• _REQUIREMENT_
Which lines run from the one containing "Open the S3 folder browse icon" to the end of the entries? Copy them exactly, both ends included, and give nothing else.

• _DATA PROVIDED_
··········
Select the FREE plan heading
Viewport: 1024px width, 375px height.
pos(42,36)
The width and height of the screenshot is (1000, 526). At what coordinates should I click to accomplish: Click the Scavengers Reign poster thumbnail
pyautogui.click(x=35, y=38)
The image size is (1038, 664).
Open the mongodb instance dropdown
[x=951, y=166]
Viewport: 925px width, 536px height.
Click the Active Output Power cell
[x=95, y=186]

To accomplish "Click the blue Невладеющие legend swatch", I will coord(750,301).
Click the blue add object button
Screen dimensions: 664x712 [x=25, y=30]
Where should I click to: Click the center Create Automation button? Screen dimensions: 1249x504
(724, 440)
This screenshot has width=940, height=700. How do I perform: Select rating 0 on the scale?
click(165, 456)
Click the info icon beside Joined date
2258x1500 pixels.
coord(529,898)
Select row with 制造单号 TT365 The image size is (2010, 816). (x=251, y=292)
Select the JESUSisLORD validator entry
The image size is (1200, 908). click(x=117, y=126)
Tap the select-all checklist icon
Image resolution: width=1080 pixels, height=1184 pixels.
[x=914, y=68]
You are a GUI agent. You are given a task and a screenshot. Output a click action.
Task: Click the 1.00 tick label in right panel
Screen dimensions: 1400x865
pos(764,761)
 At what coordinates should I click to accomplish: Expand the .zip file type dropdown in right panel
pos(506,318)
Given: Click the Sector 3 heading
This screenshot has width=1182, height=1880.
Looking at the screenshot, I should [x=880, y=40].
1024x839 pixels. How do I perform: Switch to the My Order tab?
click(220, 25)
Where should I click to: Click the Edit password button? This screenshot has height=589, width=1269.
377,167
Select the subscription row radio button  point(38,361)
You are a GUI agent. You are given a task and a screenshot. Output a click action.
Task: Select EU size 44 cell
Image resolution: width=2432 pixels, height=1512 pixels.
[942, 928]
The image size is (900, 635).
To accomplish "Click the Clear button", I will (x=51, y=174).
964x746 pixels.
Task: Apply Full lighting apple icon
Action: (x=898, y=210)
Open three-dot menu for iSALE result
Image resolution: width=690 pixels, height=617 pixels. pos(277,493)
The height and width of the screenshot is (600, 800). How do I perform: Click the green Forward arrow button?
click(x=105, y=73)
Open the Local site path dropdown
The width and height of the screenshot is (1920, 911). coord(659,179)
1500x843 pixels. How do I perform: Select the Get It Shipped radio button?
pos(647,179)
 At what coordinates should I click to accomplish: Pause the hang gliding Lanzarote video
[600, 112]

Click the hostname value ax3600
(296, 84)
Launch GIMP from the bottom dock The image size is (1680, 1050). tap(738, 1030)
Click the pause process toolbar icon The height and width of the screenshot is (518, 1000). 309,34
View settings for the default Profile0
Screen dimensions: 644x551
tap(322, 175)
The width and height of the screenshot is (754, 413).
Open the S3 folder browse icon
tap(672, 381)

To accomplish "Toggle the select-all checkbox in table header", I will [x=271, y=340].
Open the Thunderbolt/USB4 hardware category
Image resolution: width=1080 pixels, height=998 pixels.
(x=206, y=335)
··········
• _SOLUTION_
Open the S3 folder browse icon
tap(672, 381)

To accomplish "Toggle the select-all checkbox in table header", I will [x=271, y=340].
Open the Thunderbolt/USB4 hardware category
Image resolution: width=1080 pixels, height=998 pixels.
(x=206, y=335)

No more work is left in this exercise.